Caritas Pirckheimer (1467–1532) led her Franciscan convent in Nuremberg to resist the Protestant Reformation. She refused to surrender her convent and defended it against reformers and city officials after Nuremberg adopted the Reformation in 1524. Her efforts culminated in a victory in 1528 that preserved monastic life even within a Protestant city. A compilation of her letters and writings, known as the Denkwürdigkeiten, records the convent’s struggles and outcomes during 1524–1528. Her defense relied on years of literary experience, rhetorical skill, and cultivated political connections. Her humanist education and extensive family library supported her ability to write and argue effectively.

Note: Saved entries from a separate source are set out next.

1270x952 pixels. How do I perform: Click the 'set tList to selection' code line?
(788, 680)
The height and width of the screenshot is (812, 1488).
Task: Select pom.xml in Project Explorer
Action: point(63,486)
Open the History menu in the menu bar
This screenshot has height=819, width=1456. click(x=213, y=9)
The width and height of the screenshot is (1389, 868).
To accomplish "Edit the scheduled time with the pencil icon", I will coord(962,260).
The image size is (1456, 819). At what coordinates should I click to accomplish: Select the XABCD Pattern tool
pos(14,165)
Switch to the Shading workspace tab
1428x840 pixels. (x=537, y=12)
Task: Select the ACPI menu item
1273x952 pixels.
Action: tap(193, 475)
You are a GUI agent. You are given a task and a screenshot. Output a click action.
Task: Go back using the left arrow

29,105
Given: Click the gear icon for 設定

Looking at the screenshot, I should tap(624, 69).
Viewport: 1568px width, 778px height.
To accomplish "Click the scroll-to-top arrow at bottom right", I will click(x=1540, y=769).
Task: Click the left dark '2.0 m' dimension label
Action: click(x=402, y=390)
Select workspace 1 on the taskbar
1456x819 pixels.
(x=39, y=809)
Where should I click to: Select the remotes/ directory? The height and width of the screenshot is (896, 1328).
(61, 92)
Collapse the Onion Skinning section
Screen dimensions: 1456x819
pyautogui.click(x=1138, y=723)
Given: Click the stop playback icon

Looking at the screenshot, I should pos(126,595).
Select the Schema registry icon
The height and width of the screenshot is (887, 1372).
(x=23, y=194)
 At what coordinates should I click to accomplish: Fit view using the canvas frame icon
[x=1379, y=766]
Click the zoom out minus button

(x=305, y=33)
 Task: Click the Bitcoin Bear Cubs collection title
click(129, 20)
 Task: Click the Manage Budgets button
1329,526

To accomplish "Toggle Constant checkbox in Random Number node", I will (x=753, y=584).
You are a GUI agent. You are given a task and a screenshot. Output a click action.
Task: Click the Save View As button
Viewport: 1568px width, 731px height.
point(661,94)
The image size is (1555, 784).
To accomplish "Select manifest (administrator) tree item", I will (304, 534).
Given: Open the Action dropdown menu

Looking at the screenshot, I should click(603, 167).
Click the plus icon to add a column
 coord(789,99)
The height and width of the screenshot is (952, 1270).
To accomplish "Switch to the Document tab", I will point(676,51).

"When the Protestant Reformation swept through Nuremberg, one abbess refused to surrender her convent. Caritas Pirckheimer used scholarship, political connections, and years of literary experience to defend her community against reformers and city officials. Caritas Pirckheimer (1467-1532) is probably more familiar to historians of early modern women writers than to medievalists."
"In fact, she is best known for leading her Franciscan convent to stand up to Martin Luther and the Nuremberg city council, winning the right to preserve monastic life even in a Protestant city. A compilation of her letters and other writings known as the Denwürdigkeiten records her struggles to keep St. Klara's Nuremberg open from 1524, when Nuremberg adopted the Reformation, to the sisters' victory in 1528."
"It's also the product of the five decades of literary experience, rhetorical skill, cultivation of powerful patrons, and stellar reputation that Pirckheimer had built up before that pesky theology professor threw a tantrum over indulgences. And as a cloistered Franciscan abbess, she had done it all through her writing."
"Her great-grandfather, grandfather, father, brother, sister, uncle, and niece all had formal or informal humanist educations, and Johann Pirckheimer made sure his oldest daughter was no different. The family had accumulated an immense library of Latin classics over the years-Johann himself had been forced to copy out all of Virgil's works by his ambitious father."